EXCERPT TO READ →
Why is it important to resolve these conflicts? What benefit is achieved by the beit din intervening? Disputes are both intrinsically bad and instrumentally harmful. They are bad in themselves bad because they undercut the Torah’s ideal of social unity. Conflicts create rifts and divisions. They sow animosity and ill-will. Thus they undercut the fraternity (achvah) and unity (achdut) that the Torah envisions for a Jewish community. Conflicts are also instrumentally harmful because they waste resources–economic, psychological, emotional–and thereby prevent people from pursuing the valuable ends the Torah prescribes for them.

GIVEN INFORMATION →

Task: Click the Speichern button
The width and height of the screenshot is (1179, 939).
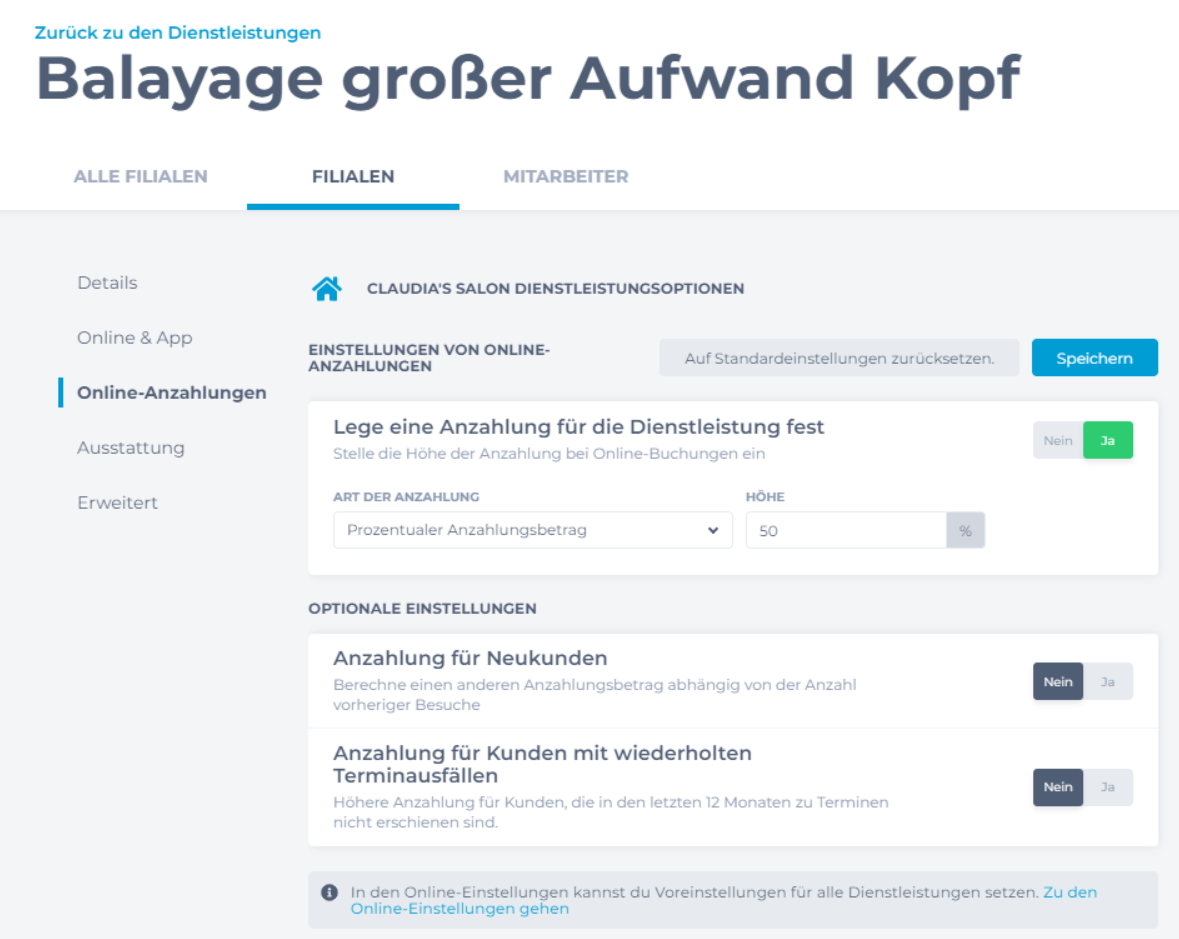Action: (1094, 358)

WHAT IS ASKED →
- A) Do the following statements agree with the passage on resolving disputes? Answer yes or no for each, quoting the deciding words from the passage. (i) Disputes are bad only because they waste resources. (ii) Conflicts sow animosity. (iii) The fraternity the Torah envisions is called achdut.
- B) Can you retype everything in the passage on resolving disputes from "Why is it important" down to "prescribes for them."?
The data has no connection to the passage on resolving disputes.

FINAL ANSWERS →
- A)
(i) No: "Disputes are both intrinsically bad and instrumentally harmful."
(ii) Yes: "They sow animosity and ill-will."
(iii) No: "the fraternity (achvah) and unity (achdut)"

- B)
Why is it important to resolve these conflicts? What benefit is achieved by the beit din intervening? Disputes are both intrinsically bad and instrumentally harmful. They are bad in themselves bad because they undercut the Torah’s ideal of social unity. Conflicts create rifts and divisions. They sow animosity and ill-will. Thus they undercut the fraternity (achvah) and unity (achdut) that the Torah envisions for a Jewish community. Conflicts are also instrumentally harmful because they waste resources–economic, psychological, emotional–and thereby prevent people from pursuing the valuable ends the Torah prescribes for them.